[[ SOURCE RECORDS open ]]
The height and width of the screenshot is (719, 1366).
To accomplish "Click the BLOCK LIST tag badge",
[[ SOURCE RECORDS closed ]]
[[ SOURCE RECORDS open ]]
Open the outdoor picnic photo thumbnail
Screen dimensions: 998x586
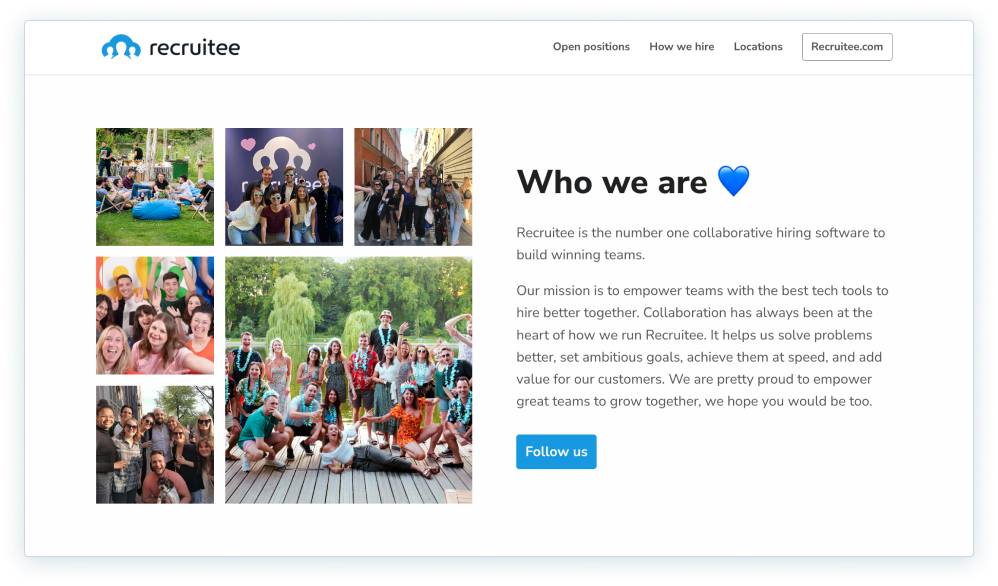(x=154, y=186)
[[ SOURCE RECORDS closed ]]
PROBLEM DETAILS:
Given the records above, restate word for word only the lines starting at the one with "The height and" and ending at the one with "the BLOCK LIST".

RESPONSE TO THIS TASK:
The height and width of the screenshot is (719, 1366).
To accomplish "Click the BLOCK LIST tag badge",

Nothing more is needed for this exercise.